The Reagan administration is full of such "careless
people"; their kind of carelessness is immoral. And President Reagan calls
himself a Christian! How does he dare? The kind of people claiming to be in
communication with God today . . . they are enough to drive a real Christian
crazy! And how about these evangelical types, performing miracles for money?
Oh, there's big bucks in interpreting the gospel for idiots-or in having idiots
interpret the gospel for you-and some of these evangelists are even
hypocritical enough to indulge in sexual activity that would embarrass former
Senator Hart. Perhaps poor Gary Hart missed his true calling, or are they all
the same-these presidential candidates and evangelicals who are caught with
their pants down? Mr. Reagan has been caught with his pants down, too-but the
American people reserve their moral condemnation for sexual misconduct.
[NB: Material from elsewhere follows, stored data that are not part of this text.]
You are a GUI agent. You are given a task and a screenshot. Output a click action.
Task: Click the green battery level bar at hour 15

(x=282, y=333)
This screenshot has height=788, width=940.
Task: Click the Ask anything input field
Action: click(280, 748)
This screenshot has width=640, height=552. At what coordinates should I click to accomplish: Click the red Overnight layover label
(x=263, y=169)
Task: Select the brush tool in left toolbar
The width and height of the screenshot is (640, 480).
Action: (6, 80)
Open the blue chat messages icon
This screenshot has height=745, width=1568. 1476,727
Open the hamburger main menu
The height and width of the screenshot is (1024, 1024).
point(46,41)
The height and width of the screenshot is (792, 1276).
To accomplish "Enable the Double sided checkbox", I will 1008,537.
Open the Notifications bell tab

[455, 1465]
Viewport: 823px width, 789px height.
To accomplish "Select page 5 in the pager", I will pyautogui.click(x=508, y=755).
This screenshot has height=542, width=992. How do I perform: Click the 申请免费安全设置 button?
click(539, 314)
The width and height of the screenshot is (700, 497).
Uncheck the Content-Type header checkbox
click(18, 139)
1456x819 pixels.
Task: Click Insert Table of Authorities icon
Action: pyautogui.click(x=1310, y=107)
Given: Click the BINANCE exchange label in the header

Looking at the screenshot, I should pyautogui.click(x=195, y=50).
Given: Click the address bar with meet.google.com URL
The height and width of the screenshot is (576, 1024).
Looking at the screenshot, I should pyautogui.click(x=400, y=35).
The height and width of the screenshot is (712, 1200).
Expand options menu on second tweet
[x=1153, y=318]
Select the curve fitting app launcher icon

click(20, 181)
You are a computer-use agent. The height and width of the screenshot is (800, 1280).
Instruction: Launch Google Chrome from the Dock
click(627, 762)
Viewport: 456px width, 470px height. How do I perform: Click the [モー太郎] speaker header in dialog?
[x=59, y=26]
Remember when the country was killing itself in Vietnam, and the folks at home
were outraged at the length and cleanliness of the protesters' hair? In the
staff room, Evelyn Barber, one of my colleagues in the English Department,
asked me what I thought of the contra-aid article in The Globe and Mail. I said
I thought that the Reagan administration exhibited "an urban distaste for
the concrete." That got quite a few laughs from my colleagues, who were
expecting a diatribe from me; on the one hand, they complain about my "predictable
politics," but they are just like the students-they enjoy getting me riled
up. I have spent twenty years teaching teenagers; I don't know if I've been a
maturing influence on any of them, but they have turned me and my colleagues
into teenagers. We teenagers are much maligned; for example, we would not keep
Mr. Reagan in office. In the staff room, my colleagues were yapping about the
school elections; the elections were yesterday, when I noticed an impatient
thrill in morning chapel-before the balloting for head girl. The girls sang
"Sons of God" with even more pep than usual; how I love to hear them
sing that hymn! There are verses only the voices of young girls can
convincingly sing. Brothers, sisters, we are one, and our life has just begun;
in the Spirit we are young, we can live for ever!